### SET EXERCISE
Format everything in the data from the line containing "600x450 pixels. At" down to the line containing "point(116,191)" as a numbered list, omitting blank lines. Leave the pictures out of the answer.

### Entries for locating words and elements
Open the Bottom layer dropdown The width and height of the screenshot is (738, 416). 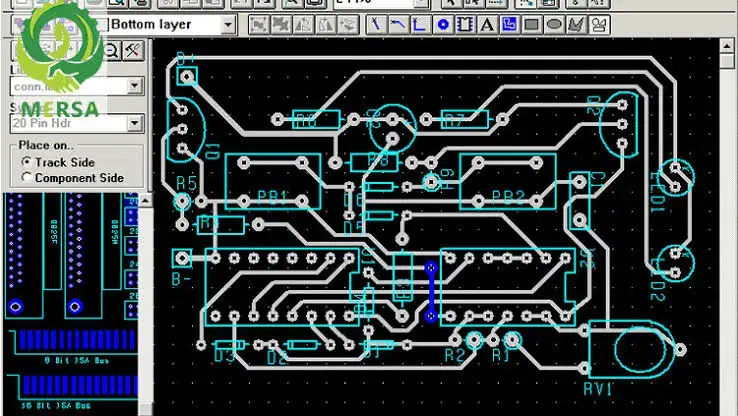(228, 23)
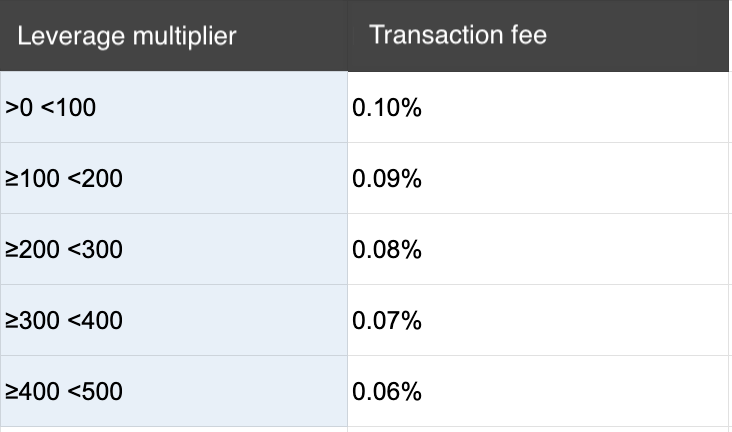The width and height of the screenshot is (732, 432).
Task: Click the "≥400" lower bound text
Action: pyautogui.click(x=32, y=391)
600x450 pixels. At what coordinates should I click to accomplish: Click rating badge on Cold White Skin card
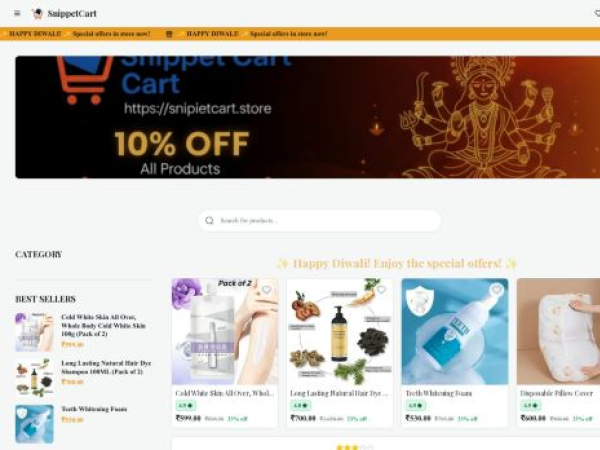(186, 405)
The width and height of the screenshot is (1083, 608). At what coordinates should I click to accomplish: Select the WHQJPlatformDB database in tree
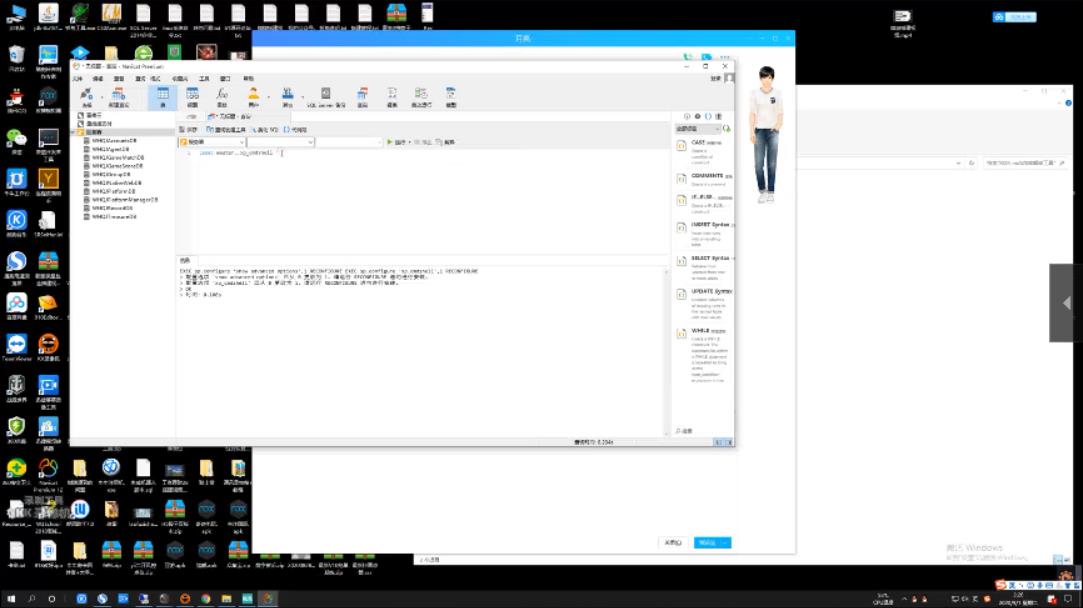point(116,191)
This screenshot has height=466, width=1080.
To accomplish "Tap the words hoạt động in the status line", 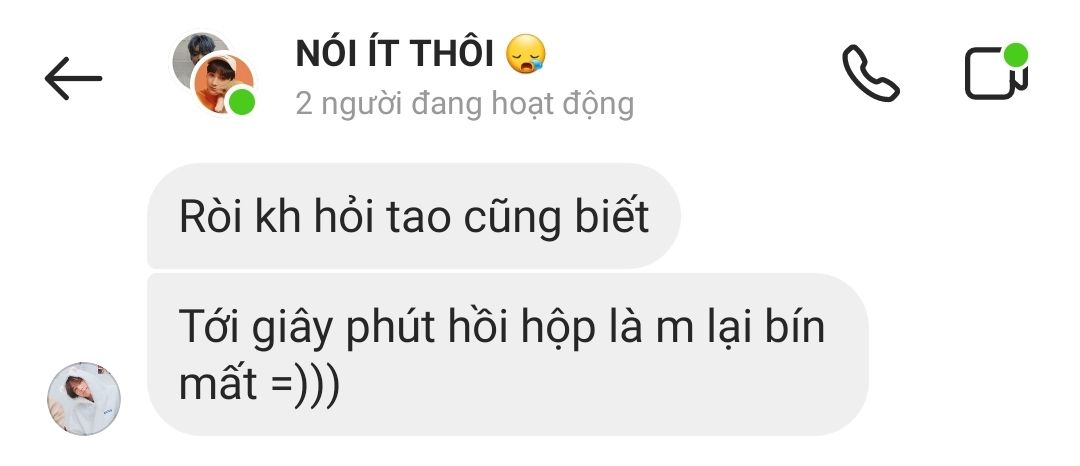I will tap(563, 104).
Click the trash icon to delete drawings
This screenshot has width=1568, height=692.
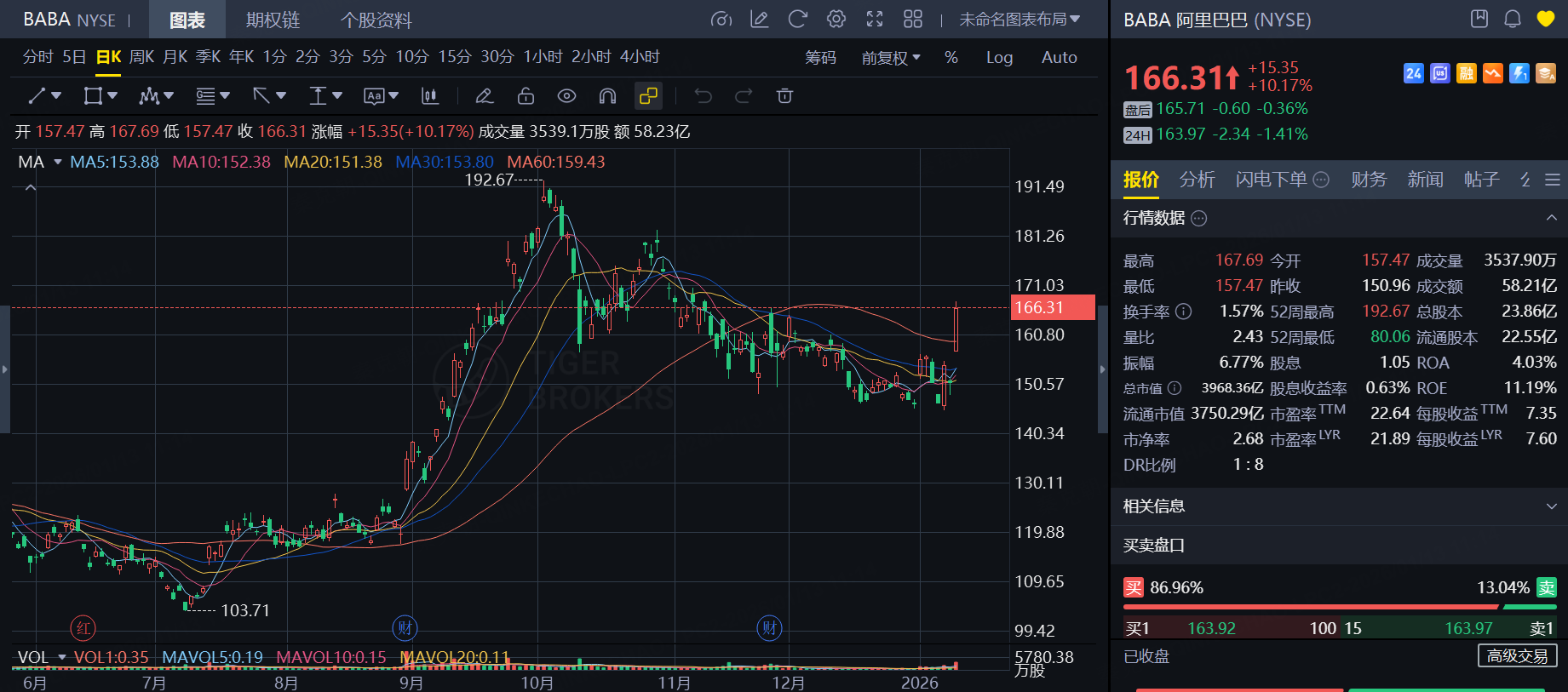(784, 96)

### RESULT BELOW
1. 600x450 pixels. At what coordinates should I click to accomplish: Click rating badge on Cold White Skin card
2. (186, 405)
3. The width and height of the screenshot is (1083, 608). At what coordinates should I click to accomplish: Select the WHQJPlatformDB database in tree
4. point(116,191)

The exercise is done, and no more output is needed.